With an aging population, something a little bit like this may loom for us all. The big saving-up in a person’s life is for retirement. Few of us look forward to working our whole lives, and so we put money away. But as the proportion of people working shrinks, when we are retired, how much will be on the shelves? What will it cost? How far will my savings go?

Moving money

The economics of aging is, in one sense, about time. We grow up and we grow old. Our wants, needs, means, and abilities change with us. So what, then, is the relationship between our age and our choices?

A simple treatment of this question appears in the typical introductory microeconomics course: I can consume my wealth now or later; I have preferences that say how I’m willing to trade off consumption now versus later; interest rates and the availability of loans constrain my ability to trade off. Given my preferences and constraints, how will I choose to spread my wealth across time?

We know, by the way, that the average person is not great at sticking to long-term plans. This should be no surprise to you if you have ever procrastinated—which should probably cover everyone. One of the most successful contributions of the field of behavioral economics is to develop tractable models that rationalize procrastination, succumbing to temptation, and the need for commitment devices. This has fed a successful research program into ways to incentivize sufficient saving for retirement. For example, we have evidence that if pension plans have automatic rather than opt-in enrollment, participation and contribution rates go up.

So far so good: we have solid, basic theory and empirical evidence to think about how people will spread their consumption over their lifetime, and how policy might help to shape their decisions. But there is a larger, collective problem: the economics of aging is also about the eternal now, the present, when people of all ages coexist.

What’s your money worth?

Let’s focus on pensions. This is a bit unfortunate since pensions are hardly the most exciting things in the world. At face value they’re a financial concept: a person moves money through time, saving now to spend later, just as our basic microeconomics had it. As with all financial concepts, though, we can see more when we keep our eye on things rather than money. A person saves in order to buy things later, and money is just the medium.

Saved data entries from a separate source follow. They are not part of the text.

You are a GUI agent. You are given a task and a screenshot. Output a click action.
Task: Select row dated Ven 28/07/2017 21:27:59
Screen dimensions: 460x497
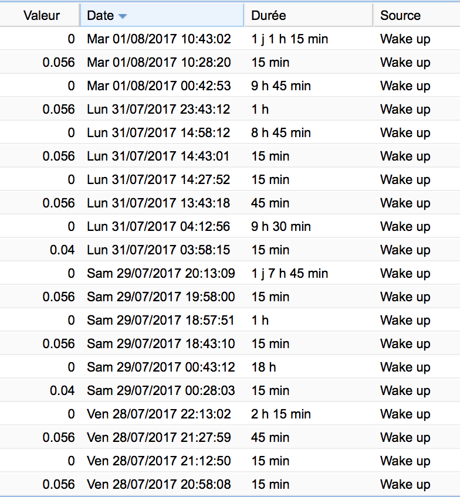tap(159, 438)
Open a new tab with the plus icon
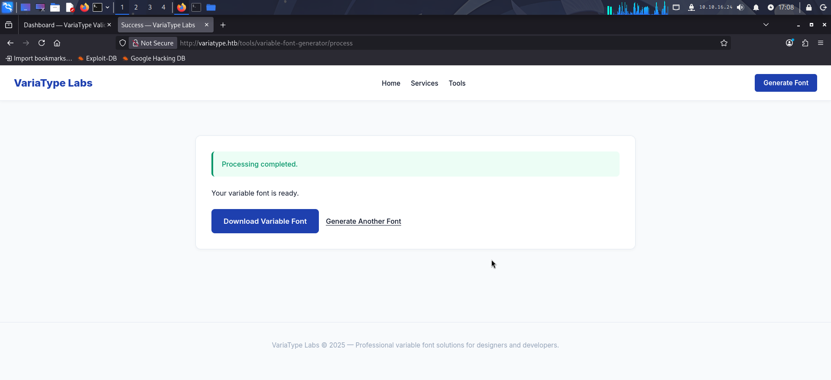 tap(223, 25)
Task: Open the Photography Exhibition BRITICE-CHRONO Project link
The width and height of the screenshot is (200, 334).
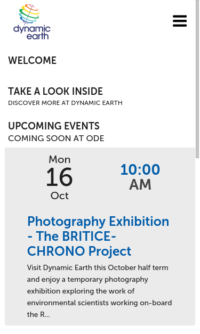Action: pos(98,236)
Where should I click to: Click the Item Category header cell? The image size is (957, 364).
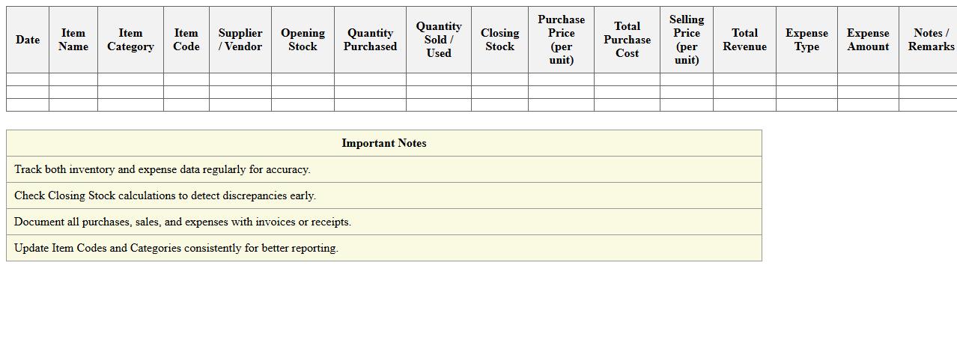coord(130,40)
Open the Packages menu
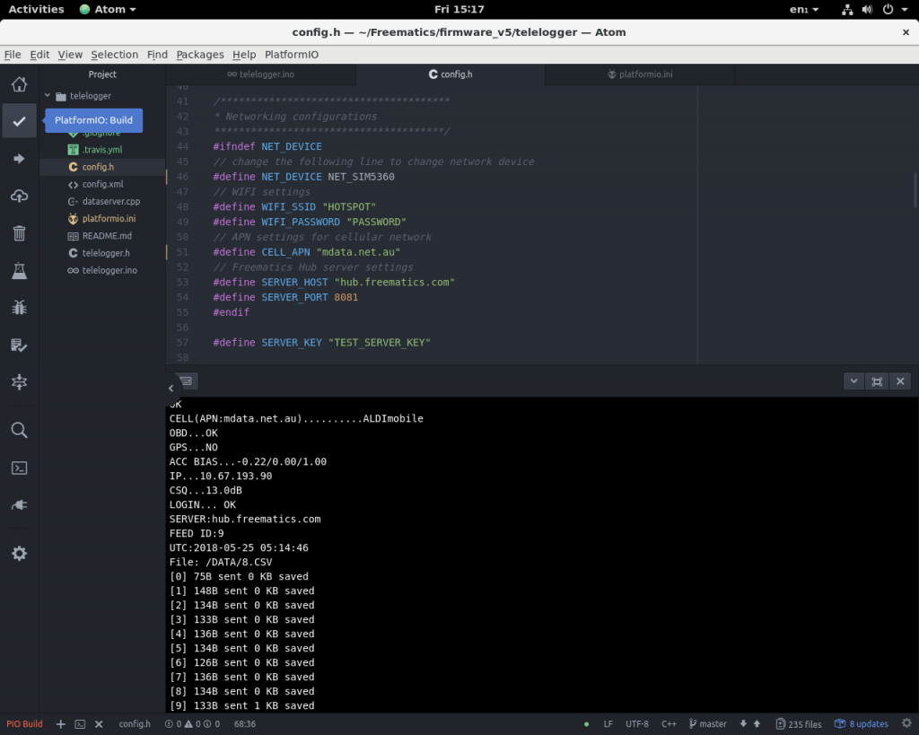The width and height of the screenshot is (919, 735). pyautogui.click(x=199, y=54)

Ultimately, the money in your pension pot and the money in the paycheck of a working person are means to the same end. In the great marketplace of the economy, no one cares about your sweat and your sacrifices that gave you the money in your hand. Your money is just as good as everyone else’s. So pensions might be a sleepy, mundane tool, but their grand purpose in the economy is a little different than their purpose to an individual: how will the stuff we have and make be divided between the retired and the working?

The issue is that without stuff, the tool fails. Our savings—individually and collectively—are useless unless there’s enough stuff. The thought experiment is easy: if everyone decided, today, to stop working and live off what they had, quite soon we’d have nothing to do, eat, or enjoy, except possibly keeping an eye on our now-worthless cash. This is one of the scary problems of an aging population. The U.S. Census Bureau estimates that the proportion of people aged 65 or older in the U.S. will increase from 13 percent in 2010 to 20 percent in 2030. Let’s imagine that the proportion of retirees by age stays the same. Even if all of these retirees have chosen or been coerced to save a nice big chunk of their lifetime earnings, the working population will have to produce quite a lot more per worker if we’re all to get what we think we deserve.

We’re all in this together

The economics of aging is therefore an inescapably public problem. The individual decision of how much to spend and save is part of a larger whole. When we aggregate all of the personal decisions in the economy, we get an interconnectedness that requires collective introspection and decision-making. Indeed, public pensions—social security programs—make plain this interconnectedness, since the funds for social security payments must come from tax revenues largely raised from the working population.

Economic policy inevitably shapes and constrains our choices in different ways at each stage of our lives—student loans, tax credits, interest rates, unemployment benefits, the retirement age, Social Security—and so to think about an aging population means thinking about how policy can and should respond. This is not just at the micro level, “nudging” employees to sign up for pension plans, but it is also at the national and international level: as the dependency ratio of non-working to working in the population rises, having enough stuff to go around gets tougher.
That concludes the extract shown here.